500 000 Africains dans l’armée britannique (1939-1945)

Questions à Oliver Coates, historien de l’Afrique de l’Ouest et chercheur à l’Université de Cambridge.

Aujourd’hui, le rôle crucial des africains pendant la deuxième guerre mondiale est méconnu, que ce soit dans le monde anglophone ou francophone. Plus de 500 000 Africains ont été mobilisés par l’armée britannique entre 1939 et 1945 pour servir dans tous les corps militaires. Beaucoup d’entre eux étaient des soldats, mais d’autres étaient traducteurs, ingénieurs, combattants, et médecins.
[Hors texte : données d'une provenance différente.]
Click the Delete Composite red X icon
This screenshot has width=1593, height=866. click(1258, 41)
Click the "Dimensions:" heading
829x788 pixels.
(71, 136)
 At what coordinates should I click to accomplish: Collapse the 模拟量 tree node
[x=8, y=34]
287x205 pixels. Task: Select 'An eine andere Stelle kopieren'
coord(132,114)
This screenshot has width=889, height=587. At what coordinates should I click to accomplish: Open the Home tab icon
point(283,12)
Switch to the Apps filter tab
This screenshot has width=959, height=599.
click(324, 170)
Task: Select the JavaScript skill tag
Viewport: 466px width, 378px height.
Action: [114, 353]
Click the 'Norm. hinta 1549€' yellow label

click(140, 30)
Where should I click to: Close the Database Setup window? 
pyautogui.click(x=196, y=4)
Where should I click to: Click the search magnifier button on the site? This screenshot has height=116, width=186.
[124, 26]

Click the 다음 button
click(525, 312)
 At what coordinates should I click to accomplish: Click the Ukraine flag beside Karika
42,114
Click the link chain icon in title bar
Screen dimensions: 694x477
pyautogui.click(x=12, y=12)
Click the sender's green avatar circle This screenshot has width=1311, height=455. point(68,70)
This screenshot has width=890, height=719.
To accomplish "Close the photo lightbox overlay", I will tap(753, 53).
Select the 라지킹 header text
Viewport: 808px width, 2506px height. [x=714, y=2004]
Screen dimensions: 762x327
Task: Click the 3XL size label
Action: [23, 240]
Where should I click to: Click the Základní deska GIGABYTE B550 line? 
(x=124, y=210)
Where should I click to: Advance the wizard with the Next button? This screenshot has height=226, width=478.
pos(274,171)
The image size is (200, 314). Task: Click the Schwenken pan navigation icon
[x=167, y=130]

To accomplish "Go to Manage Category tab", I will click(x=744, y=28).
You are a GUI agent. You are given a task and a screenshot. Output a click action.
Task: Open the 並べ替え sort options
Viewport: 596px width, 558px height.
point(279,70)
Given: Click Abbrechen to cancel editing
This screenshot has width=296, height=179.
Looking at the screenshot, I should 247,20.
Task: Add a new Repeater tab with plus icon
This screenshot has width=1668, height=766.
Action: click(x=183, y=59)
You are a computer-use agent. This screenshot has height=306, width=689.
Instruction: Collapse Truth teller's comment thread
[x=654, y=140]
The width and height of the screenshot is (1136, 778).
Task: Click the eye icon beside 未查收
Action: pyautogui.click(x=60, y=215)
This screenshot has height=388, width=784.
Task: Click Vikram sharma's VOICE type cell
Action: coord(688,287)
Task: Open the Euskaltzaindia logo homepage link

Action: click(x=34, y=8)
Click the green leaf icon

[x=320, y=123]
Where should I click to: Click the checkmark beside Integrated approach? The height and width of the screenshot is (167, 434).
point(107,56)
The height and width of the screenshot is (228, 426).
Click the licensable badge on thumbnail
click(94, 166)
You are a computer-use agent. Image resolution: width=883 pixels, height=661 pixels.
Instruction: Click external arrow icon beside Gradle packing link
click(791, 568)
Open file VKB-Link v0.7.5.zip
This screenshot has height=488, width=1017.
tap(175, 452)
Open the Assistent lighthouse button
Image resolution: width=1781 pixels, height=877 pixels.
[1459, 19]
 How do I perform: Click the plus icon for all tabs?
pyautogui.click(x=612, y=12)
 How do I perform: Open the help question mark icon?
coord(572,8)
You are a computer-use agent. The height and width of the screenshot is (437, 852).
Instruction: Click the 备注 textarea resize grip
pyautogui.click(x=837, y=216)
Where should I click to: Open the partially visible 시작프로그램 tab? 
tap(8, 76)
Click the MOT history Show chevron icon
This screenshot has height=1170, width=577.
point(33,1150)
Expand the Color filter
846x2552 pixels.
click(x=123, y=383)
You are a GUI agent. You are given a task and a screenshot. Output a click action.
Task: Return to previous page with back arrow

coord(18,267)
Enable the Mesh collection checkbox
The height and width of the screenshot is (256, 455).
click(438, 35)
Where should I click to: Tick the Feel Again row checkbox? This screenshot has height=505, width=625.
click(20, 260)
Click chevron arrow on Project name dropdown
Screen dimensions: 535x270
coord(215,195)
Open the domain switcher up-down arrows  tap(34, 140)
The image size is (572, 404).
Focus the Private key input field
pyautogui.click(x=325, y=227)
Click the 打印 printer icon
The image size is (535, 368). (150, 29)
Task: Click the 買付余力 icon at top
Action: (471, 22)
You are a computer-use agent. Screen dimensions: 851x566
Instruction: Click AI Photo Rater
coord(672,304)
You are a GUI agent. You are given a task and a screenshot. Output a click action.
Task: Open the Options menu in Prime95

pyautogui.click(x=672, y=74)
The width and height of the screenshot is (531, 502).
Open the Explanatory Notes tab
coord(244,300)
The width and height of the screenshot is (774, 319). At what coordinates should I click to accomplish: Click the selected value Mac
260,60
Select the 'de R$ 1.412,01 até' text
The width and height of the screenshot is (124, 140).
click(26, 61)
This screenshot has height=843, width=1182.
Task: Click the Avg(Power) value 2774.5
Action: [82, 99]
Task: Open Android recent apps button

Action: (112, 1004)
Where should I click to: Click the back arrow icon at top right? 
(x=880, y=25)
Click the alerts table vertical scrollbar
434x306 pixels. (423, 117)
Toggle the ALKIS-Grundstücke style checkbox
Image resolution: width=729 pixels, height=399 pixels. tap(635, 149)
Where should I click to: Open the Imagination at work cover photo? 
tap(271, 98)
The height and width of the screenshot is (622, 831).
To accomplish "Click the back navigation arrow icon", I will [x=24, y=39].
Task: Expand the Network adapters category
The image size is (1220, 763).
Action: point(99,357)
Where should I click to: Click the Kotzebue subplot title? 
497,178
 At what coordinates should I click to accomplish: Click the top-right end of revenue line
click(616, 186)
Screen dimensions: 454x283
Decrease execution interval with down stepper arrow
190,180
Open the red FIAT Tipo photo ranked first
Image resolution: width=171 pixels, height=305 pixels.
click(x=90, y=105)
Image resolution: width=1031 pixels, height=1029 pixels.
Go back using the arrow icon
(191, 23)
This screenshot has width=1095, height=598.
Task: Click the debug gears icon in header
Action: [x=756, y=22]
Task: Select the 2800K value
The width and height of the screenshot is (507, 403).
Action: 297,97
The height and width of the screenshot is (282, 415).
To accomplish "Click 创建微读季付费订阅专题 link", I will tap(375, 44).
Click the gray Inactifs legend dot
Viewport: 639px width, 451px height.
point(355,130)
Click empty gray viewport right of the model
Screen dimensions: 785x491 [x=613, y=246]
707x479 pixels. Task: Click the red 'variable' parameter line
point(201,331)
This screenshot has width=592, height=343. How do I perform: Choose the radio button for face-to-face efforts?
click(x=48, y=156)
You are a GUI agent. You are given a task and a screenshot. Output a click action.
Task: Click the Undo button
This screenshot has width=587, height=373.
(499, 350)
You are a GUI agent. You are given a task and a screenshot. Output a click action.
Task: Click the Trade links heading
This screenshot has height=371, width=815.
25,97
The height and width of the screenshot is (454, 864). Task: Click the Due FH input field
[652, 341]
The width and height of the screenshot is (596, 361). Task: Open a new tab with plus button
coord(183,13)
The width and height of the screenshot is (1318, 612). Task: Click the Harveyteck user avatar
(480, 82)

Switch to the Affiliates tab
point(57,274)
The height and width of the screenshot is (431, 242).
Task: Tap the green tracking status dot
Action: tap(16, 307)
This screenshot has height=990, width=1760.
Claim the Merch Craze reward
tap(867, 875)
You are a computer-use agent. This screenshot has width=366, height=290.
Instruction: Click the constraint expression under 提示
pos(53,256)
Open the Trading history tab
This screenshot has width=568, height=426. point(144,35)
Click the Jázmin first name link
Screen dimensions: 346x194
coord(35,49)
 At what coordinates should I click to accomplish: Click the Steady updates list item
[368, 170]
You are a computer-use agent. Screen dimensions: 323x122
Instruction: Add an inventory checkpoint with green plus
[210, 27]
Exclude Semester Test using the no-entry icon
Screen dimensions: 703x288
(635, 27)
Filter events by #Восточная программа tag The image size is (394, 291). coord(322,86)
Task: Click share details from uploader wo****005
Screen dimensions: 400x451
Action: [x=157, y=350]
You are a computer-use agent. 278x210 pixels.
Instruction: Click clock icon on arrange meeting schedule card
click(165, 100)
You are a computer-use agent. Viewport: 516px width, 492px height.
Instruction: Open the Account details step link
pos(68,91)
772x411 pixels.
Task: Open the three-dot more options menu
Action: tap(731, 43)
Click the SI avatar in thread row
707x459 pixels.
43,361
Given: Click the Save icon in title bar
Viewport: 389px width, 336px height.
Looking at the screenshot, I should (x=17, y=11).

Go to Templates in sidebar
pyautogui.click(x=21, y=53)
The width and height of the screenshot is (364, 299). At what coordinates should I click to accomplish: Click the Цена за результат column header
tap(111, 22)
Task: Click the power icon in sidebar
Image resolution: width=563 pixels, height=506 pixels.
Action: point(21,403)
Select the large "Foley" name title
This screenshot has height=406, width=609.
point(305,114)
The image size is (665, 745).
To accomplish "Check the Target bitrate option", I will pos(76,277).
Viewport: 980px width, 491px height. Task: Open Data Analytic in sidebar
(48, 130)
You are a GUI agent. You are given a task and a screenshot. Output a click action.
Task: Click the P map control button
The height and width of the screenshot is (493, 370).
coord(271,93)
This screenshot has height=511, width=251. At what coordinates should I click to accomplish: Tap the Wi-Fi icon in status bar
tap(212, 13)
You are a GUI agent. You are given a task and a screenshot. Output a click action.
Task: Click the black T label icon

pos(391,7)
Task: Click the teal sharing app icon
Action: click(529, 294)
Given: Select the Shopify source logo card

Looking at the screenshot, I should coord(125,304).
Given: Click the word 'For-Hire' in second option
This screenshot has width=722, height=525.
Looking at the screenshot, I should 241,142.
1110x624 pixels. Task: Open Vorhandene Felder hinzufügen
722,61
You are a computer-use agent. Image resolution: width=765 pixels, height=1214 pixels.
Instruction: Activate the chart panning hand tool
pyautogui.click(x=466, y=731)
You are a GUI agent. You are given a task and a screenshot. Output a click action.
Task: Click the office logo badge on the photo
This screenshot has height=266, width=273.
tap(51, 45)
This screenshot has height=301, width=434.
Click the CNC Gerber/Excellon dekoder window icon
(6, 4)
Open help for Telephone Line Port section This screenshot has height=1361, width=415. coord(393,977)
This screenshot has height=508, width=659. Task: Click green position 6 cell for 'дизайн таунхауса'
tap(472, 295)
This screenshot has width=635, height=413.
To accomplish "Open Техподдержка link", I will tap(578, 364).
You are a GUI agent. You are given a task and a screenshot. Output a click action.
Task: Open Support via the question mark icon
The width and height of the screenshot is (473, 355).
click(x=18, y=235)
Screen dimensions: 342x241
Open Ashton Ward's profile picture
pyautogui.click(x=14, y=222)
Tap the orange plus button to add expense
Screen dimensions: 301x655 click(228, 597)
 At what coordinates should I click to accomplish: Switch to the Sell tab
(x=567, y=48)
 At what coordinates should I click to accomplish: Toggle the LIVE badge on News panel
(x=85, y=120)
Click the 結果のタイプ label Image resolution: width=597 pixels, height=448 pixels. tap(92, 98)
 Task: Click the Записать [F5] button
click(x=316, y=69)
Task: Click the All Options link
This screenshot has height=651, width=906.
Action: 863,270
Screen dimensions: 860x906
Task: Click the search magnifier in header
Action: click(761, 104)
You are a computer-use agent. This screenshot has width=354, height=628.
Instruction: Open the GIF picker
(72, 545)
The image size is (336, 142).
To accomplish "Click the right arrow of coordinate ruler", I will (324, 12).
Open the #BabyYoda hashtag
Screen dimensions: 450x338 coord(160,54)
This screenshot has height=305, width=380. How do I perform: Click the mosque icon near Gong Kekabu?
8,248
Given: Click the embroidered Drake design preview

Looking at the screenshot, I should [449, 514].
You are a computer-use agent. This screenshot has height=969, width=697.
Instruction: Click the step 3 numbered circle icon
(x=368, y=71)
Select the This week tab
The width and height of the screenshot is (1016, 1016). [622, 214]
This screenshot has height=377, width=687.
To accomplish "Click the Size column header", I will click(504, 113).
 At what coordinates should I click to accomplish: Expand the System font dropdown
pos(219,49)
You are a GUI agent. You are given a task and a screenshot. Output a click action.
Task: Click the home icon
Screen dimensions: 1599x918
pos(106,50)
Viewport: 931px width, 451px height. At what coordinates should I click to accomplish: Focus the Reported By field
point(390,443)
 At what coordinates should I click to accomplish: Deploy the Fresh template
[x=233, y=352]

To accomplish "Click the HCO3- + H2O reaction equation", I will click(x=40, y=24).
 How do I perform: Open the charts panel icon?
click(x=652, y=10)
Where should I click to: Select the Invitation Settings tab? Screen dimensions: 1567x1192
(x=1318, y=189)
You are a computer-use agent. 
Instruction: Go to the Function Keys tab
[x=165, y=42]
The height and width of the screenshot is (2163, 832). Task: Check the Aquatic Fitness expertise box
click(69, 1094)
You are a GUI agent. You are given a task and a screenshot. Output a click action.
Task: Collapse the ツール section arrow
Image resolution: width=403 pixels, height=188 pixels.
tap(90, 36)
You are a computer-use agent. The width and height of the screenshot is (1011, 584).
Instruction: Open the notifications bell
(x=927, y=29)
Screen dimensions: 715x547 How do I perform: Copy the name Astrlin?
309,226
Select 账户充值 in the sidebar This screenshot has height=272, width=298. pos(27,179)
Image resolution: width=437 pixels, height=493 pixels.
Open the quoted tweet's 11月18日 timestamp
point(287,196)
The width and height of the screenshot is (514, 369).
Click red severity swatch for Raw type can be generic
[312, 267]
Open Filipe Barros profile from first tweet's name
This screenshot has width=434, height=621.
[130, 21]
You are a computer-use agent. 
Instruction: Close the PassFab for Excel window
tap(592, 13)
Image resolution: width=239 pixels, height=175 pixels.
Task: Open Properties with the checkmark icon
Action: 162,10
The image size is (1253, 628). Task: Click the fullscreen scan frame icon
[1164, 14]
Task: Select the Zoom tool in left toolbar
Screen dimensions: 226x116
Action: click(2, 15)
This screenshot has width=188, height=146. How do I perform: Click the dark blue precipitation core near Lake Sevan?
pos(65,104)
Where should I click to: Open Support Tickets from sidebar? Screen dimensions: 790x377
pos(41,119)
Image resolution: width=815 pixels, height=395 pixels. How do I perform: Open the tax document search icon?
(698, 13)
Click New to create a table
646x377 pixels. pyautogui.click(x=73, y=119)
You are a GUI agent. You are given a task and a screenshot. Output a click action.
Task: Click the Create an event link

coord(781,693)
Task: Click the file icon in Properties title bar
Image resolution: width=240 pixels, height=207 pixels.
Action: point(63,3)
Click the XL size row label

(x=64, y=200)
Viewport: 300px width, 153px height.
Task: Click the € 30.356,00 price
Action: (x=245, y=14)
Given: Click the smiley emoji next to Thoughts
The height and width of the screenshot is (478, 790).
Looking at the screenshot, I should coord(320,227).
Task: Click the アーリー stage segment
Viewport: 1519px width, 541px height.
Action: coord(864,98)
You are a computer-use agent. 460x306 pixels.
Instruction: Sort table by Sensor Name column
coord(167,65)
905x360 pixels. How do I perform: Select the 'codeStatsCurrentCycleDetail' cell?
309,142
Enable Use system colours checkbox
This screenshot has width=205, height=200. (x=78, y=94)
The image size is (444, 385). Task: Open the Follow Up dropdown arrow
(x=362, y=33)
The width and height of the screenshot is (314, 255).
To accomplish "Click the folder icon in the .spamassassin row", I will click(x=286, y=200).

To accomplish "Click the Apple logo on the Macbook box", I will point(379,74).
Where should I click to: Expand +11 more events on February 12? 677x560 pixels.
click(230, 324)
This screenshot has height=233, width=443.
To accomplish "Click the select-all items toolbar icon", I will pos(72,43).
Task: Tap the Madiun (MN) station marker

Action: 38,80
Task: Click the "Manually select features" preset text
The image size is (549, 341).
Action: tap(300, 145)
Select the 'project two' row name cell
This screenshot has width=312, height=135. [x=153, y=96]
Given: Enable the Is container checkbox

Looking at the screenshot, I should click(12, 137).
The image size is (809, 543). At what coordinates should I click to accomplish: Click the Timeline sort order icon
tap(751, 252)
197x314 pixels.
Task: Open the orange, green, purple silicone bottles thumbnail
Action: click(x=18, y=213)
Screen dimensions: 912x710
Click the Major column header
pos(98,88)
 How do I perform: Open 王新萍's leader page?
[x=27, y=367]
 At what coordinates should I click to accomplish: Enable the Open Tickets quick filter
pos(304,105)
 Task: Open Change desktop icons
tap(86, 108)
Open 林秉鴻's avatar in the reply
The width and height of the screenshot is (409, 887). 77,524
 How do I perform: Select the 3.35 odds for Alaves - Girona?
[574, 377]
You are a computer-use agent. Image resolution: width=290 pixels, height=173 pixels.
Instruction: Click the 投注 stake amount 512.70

A la différence des anciens combattants africains de la même guerre dans l’armée française, aucun d’entre eux n’a reçu de reconnaissance officielle, même tardive.

Qui sont les Africains qui se battent pour l’armée britannique pendant la deuxième guerre mondiale ?

Environ 155 000 Africains se battent pour la Royal West African Frontier Force (RWAFF), la force militaire pour l’Afrique de l’Ouest et 250 000 hommes de l’Afrique de l’Est et centrale se joignent aux King’s African Rifles(KAR), l’armée britannique pour cette partie de l’Afrique. En plus de l’armée de terre, 4 900 Africains font partie de la Royal Air Force, et 4 200 sont inscrits dans la marine britannique – en réalité certains parmi ces derniers sont des sujets de l’Afrique Occidentale Française (AOF). Chiffres: 155 000 Royal West African Frontier Force, 250 000 King’s African Rifles, 40 000 Sudan Defence Force, 4 900 Royal Air Force, 4 200 Royal Navy, 36 000 High Commission Territories, 76 000 South Africa. Source: Parsons, Africa and World War II.

La plupart de ces hommes a choisi de s’engager même si nous ne pouvons pas savoir si cet engagement a été le résultat d’une pression locale, qu’elle vienne des chefs ou des familles de ces hommes. Il y a certains exemples de conscription, par exemple au sein de la main d’œuvre militaire en l’Afrique de l’Est, parmi les hommes sans abris de Freetown, et dans le territoire nord de la Gold Coast (actuel Ghana). En plus, quelques travailleurs civils sont inscrits dans les programmes de travail obligatoire comme dans le plateau de Jos au centre du Nigéria, et dans les plantations de sisal au Tanganyika.

Les raisons pour l’engagement de ces hommes sont diverses. Il parait logique que certains soient attirés par la rémunération relativement élevée de l’armée et par le manque d’autres opportunités plus attractives dans une économie touchée par la dépression mondiale des années 1930. Il est probable que certains hommes cherchent à profiter de la possibilité d’élargir leurs horizons alors que d’autres éprouvent une fidélité envers les Britanniques.